Pour comprendre ce mode opératoire, il faut remonter à la période 1976-1981, lorsque le directeur du SDECE Alexandre de Marenches cosupervisa le « Safari Club » avec ses homologues marocains, iraniens, tunisiens, égyptiens et saoudiens – ces derniers y jouant un rôle central. Il s’agissait d’un réseau occulte de renseignement et d’action clandestine mis en place sous l’impulsion du comte De Marenches. Farouchement anticommuniste, ce dernier souhaitait compenser les réformes post-Watergate qui empêchaient la CIA de mener ses guerres secrètes antisoviétiques. Selon Michel Roussin, le directeur de cabinet d’Alexandre de Marenches au SDECE, le Safari Club permettait également aux services extérieurs français d’opérer en masquant leur implication grâce à leurs alliés. En 2016, le New York Times décrivit le Safari Club comme le réseau à l’origine de la relation fusionnelle entre la CIA et ses alliés saoudiens, qui cofinanceront plusieurs opérations de l’Agence afin de limiter la supervision du Congrès américain (Angola, Nicaragua, Afghanistan et Syrie). En effet, les législateurs de Capitol Hill ne peuvent exercer leur contrôle sur les fonds étrangers qui ont cofinancé les opérations de l’Agence.

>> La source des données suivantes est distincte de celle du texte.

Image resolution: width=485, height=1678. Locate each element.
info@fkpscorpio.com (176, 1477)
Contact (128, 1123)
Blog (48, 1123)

Comme Gareth Porter l’a résumé, « les achats d’armements [américains] par les Saoud, et leur financement de toute action clandestine que la CIA souhaite dissimuler au Congrès ont été, depuis longtemps, les principales sources de bénéfices pour ces puissants réseaux et leurs responsables. » Il en conclue que « la leçon de [Timber Sycamore] est claire : il existe une alliance nocive entre d’influentes bureaucraties de la sécurité nationale et leurs alliés moyen-orientaux, avec qui elles entretiennent des relations mutuellement profitables. Ce noyau dur exerce de fortes pressions sur la Maison-Blanche afin qu’elle autorise des actions qui menacent les intérêts fondamentaux du peuple américain, et qui renforcent notamment des groupes terroristes. La seule manière de renverser cette situation est d’attirer l’attention de l’opinion publique vers cette alliance d’intérêts toxiques, qui est aujourd’hui en roue libre. » Dans ce contexte, Obama fut absorbé sans enthousiasme dans une guerre secrète en Syrie qui fut en tous points catastrophique. Hélas, le caractère clandestin de cette opération lui a permis d’alimenter le mythe de son « inaction », et d’éviter que son équipe et lui-même n’aient à rendre de comptes pour cette désastreuse politique. Face aux dangers induits par ces actions clandestines, qui déresponsabilisent leurs commanditaires, le Congrès a certes un rôle plus important à jouer – comme le permet déjà la loi. Mais à l’aune des éléments que nous venons d’exposer, il faudrait surtout interdire à la CIA d’utiliser des financements et des alliés étrangers pour mener ses opérations.